Today I read about how
God is the head of Christ = ONE GOD
Christ is the head of the Church = ONE BODY
Husband is the head of the wife = ONE FLESH
I am trying to learn what it is to be a woman of God. I never feel like I am a good wife or a good woman in general. I have a hard time matching things and wearing make up ...etc. I sometimes I feel I don't know where I belong. I feel bad at times for my husband because I feel I wish I was better at being a beautiful woman...a woman who reflects her God. Whe fears the Lord.
So I am doing bible study on this desiring to become more like the woman God created me to be. God intentionally made me a woman.
I have been gone for awhile in Michigan for my sisters wedding. What a fun time. I loved being with my family and seeing friends. I haven't seen some of my friends since graduating high school... eight years ago! Crazy how time goes by.

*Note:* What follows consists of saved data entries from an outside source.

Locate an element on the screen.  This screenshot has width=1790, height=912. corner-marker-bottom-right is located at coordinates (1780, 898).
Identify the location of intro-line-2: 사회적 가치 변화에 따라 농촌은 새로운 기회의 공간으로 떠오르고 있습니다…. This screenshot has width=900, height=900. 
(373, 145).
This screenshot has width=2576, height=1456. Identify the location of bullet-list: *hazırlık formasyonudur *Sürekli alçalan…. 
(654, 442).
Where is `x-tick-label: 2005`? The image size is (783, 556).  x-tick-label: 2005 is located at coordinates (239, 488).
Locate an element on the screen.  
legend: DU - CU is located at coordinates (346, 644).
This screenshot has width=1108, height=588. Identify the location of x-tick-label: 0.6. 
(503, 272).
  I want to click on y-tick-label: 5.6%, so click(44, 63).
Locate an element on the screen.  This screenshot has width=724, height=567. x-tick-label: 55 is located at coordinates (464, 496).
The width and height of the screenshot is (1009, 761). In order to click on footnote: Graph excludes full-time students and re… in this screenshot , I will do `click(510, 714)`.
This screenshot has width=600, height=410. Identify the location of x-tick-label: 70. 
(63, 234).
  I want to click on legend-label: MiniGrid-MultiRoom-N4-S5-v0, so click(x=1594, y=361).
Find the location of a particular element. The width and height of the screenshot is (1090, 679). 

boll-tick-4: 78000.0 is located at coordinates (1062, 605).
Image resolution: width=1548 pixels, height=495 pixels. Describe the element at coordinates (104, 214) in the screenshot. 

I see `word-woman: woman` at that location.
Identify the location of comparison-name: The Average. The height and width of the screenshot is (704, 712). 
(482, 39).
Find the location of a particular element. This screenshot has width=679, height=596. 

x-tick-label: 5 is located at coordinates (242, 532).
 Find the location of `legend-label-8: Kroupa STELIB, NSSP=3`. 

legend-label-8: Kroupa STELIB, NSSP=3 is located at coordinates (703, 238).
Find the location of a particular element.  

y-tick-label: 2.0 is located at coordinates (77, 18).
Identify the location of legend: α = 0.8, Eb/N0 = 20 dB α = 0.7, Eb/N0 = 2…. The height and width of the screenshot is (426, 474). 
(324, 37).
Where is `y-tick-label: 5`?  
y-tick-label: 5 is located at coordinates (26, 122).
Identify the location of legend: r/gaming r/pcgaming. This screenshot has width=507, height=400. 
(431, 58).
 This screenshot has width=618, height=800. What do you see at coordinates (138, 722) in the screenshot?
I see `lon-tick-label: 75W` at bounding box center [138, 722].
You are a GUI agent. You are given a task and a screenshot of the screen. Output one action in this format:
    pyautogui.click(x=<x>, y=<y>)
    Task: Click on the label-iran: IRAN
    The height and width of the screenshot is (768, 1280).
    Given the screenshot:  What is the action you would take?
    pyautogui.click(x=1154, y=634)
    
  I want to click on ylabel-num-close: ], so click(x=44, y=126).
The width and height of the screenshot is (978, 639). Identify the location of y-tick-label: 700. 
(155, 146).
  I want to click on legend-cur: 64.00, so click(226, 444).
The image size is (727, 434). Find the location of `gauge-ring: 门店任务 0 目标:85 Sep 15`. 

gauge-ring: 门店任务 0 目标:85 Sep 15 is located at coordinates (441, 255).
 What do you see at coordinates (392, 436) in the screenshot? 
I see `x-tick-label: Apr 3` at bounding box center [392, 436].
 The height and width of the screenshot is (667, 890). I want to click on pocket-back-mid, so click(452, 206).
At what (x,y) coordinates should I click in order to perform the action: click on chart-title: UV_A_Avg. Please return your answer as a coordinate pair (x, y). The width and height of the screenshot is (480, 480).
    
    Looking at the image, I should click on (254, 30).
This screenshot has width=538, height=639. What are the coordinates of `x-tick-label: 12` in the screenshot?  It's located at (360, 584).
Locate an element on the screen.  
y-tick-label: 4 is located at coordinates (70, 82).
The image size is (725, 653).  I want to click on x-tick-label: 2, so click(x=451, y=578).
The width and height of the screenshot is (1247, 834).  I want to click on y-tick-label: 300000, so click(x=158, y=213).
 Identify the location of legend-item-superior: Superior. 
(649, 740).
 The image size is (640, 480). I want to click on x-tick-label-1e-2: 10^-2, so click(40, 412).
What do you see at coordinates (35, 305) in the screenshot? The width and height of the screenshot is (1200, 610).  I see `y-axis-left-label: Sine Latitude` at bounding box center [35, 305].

This weekend my husband and I are going to a family life weekend to remember. Its a retreat for married couples. I am so excited because this is really needed for us. We struggle just like any other couple. I hope it will be a life change for the both of us. I try to make Tyler know he is loves and respected but I am not sure I do a good job. At times I wish things were different or I wish I could change certain things but I can't. So I always ask myself, "Ashley, Are you believing God? " I trust my Father in Heaven that I am right where I need to be. I need to trust and obey. Trust and obey..for there is no other way.